Doch natürlich klafft auch bei den Seglern wie überall in der Gesellschaft die Kluft zwischen Anspruch und Wirklichkeit. Als die Präsidiumswahlen in Papenburg im Emsland vor zwei Jahren anstanden, wurde sie gefragt, ob sie sich das Amt als Vizepräsidentin für Fahrtensegeln, Freizeit- und Breitensport überhaupt zutraue. Die Replik der Kandidatin: „Haben Sie das den männlichen Gegenkandidaten auch gefragt?“

Konkurrenz gibt es auch diesmal. Oliver Kosanke (57), Vorsitzender des Mühlenberger Segelclubs und Vize im Hamburgischen Landesverband, bewirbt sich ebenfalls um das ehrenamt­liche Mandat. Im Hauptberuf ist er Steuerberater und Buchprüfer und hat als DSV-Kassenprüfer die finanzielle Schieflage des Verbands, die am Ende zum Rücktritt des langjährigen Präsidenten Andreas Lochbrunner führte, begleitet. Die Rede ist von Missmanagement, finanzieller Fehlplanung und Mittelverschwendung.
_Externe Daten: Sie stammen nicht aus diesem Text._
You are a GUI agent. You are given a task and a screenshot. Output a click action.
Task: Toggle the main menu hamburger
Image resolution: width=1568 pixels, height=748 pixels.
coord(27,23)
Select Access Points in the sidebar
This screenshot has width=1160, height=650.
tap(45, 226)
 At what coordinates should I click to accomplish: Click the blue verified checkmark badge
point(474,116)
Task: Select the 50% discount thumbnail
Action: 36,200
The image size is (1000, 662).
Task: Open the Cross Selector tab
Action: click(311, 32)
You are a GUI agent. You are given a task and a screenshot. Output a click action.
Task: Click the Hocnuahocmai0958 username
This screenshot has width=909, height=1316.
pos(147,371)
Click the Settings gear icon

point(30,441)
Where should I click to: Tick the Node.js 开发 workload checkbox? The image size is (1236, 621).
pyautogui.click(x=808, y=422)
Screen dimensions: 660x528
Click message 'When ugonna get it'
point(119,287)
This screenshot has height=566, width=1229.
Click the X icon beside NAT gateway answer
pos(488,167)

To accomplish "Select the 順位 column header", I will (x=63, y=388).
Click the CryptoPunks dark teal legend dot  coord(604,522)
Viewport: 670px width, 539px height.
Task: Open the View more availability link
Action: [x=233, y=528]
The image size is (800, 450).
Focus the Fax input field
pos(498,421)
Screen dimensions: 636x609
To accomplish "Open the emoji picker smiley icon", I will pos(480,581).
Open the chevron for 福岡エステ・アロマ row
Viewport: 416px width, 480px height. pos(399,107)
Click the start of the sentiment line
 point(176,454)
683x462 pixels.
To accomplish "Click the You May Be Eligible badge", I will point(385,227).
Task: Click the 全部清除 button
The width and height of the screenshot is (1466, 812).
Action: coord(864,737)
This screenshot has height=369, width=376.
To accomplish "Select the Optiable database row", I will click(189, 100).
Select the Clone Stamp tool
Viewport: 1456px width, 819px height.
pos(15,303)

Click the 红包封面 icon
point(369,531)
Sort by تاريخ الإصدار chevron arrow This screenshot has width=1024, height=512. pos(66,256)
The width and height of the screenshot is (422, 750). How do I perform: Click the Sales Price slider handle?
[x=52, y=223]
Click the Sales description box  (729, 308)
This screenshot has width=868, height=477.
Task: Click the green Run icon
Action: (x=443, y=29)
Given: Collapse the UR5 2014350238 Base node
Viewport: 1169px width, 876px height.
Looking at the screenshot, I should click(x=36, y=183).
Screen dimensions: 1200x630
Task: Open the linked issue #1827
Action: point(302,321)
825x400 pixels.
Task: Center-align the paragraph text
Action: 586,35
Mehr als 1,5 Millionen Euro sollen angeblich fehlen, um den traditionellen Verband in eine moderne Zukunft führen zu können und auch den Leistungssportbereich international konkurrenzfähig aufzustellen. Es gilt, sowieso schon verspätet, noch die Weichen für Tokio 2020 mit den Olympischen Sommerspielen zu stellen.

Insider sprechen von einem Show-down bei diesen Wahlen, einem Zweikampf um die Macht, doch beide Bewerber verweigern, zumindest offiziell, diese Zuspitzung. „Die Delegierten der 1287 Segelvereine in Deutschland werden entscheiden“, bringt es Küppers auf den Punkt. Basisdemokratie eben.

Als sich zu Beginn des Jahres die Situation im Verband nach dem Rücktritt von Lochbrunner zuspitzte, da war es Küppers, die die Ärmel aufkrempelte und mit ihrem pragmatischen Übergangsplan dem kriselnden Führungsgremium kommissarisch Gesicht und Hirn gab. „Wir befinden uns in turbulenten Zeiten“, sagt sie. „Ich habe schlicht und ergreifend mit der Arbeit begonnen, von der ich glaube, dass sie in diesen Zeiten erforderlich ist.“ Für das Amt als Präsidentin hat sie eine Vision. „Wir wollen ein attraktiver Dachverband sein mit einer engen Verbindung zur Basis.“ Dass das nicht nur Wortgeklingel ist, muss sie noch beweisen.